J'ai récemment vu un excellent reportage sur France 2 sur le rugby en Nouvelle-Zélande, sport roi, qui se pratique dans toutes les écoles, et où 80% des jeunes Maoris jouent avec passion. Leur rêve à tous ? Porter évidemment un jour le fameux maillot noir, orné de la fougère, symbole du pays. A 14 ans (et ce sont déjà de belles bêtes de muscles), ils apprennent déjà le haka. On ne plaisante pas avec. Dans le moindre village, les gamins de ce petit pays (environ 4 millions d'habitants) vibrent pour leur équipe nationale et arrive à produire un nombre exceptionnel de jeunes talents. Le reportage finissait sur la coupe du monde des juniors (moins de 18 ans), remportée presque à chaque fois par ce pays, et filmait deux des futurs stars. A  ma grande joie, je n'ai donc pas fini de suivre leur équipe ! 

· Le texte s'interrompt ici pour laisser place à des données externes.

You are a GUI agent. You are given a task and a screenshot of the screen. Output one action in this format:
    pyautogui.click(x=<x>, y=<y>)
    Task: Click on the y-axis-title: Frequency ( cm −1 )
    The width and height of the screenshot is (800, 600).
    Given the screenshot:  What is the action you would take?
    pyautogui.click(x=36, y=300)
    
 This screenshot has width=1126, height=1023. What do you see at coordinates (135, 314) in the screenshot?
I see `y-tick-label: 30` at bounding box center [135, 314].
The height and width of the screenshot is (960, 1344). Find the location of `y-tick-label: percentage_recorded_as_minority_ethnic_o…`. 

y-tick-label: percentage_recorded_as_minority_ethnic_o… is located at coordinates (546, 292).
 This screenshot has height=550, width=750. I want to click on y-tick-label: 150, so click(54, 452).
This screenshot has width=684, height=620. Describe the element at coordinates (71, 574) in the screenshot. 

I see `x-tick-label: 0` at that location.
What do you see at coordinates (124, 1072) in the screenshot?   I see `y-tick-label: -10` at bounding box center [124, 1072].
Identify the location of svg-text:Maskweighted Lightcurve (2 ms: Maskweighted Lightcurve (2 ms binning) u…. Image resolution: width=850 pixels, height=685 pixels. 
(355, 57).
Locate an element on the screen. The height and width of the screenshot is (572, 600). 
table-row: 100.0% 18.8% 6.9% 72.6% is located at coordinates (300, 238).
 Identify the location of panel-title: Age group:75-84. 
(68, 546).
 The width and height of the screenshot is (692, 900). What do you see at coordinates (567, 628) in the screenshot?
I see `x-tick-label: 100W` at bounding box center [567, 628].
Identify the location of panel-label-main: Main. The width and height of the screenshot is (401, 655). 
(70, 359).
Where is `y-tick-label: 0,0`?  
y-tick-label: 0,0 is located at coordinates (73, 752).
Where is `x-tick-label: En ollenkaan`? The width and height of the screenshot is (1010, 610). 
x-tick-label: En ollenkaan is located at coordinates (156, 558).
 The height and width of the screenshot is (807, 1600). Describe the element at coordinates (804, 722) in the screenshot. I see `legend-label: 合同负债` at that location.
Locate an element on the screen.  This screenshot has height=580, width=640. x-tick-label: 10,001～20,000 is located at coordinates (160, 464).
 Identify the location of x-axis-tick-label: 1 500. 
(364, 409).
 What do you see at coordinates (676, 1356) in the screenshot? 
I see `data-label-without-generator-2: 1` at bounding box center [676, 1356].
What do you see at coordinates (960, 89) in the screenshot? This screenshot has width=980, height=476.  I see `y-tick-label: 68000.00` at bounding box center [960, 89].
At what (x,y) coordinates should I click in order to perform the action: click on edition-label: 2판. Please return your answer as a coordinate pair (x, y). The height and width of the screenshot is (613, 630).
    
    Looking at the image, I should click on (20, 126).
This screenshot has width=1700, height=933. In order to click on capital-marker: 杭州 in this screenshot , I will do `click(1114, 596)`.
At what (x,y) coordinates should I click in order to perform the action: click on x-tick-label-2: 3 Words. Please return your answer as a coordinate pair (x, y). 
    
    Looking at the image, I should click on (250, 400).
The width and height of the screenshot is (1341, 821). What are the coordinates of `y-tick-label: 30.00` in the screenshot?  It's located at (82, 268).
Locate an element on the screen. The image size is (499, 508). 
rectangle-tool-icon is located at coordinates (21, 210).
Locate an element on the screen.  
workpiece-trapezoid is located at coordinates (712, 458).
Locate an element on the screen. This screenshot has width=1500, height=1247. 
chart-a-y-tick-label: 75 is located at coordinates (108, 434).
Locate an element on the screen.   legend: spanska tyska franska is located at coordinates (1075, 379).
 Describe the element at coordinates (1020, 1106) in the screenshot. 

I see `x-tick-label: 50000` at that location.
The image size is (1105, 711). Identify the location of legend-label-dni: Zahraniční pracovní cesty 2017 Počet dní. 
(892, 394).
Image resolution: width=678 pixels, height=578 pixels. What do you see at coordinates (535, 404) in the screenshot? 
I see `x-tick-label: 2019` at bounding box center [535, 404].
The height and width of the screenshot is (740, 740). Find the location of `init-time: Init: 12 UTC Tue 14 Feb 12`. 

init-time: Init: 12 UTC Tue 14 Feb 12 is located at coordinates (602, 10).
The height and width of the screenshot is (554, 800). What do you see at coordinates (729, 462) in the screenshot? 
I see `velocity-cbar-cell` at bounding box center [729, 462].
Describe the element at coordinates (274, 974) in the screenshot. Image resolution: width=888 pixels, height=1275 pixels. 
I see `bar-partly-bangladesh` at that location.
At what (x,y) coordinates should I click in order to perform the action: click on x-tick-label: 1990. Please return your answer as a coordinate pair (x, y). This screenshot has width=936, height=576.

Enfin, une autre vidéo pour vous rappeler que le haka n'est pas uniquement pratiqué par les joueurs néo-zélandais, ainsi voici un extrait génialissime montrant une nouvelle fois Carlos Spencer et son équipe faisant leur haka, soudainement supplanté par celui des joueurs du Tonga (j'adore lorsque on les entend subitement, sans les voir), l'ambiance dans le stade devient électrique, le public hurle, et je fais pareil.


Parfois, lorsque je n'ai pas la pêche, ou que je veux avoir plus de mordant, je me repasse ces vidéos et ça fonctionne !

Autant vous dire, que j'attends avec impatience le mois de septembre pour une coupe du monde qui aura lieu sur les terres des Kiwis, en Nouvelle-Zélande, j'espère, car je pense qu'ils le méritent amplement, qu'ils remporteront devant les leurs ce fameux trophée ! Et qu'importe le décalage horaire ;-) 

PS : oui je suis une fille, et je regarde aussi un autre sport musclé, le football américain, et j'aime les films de guerre et d'action. Na.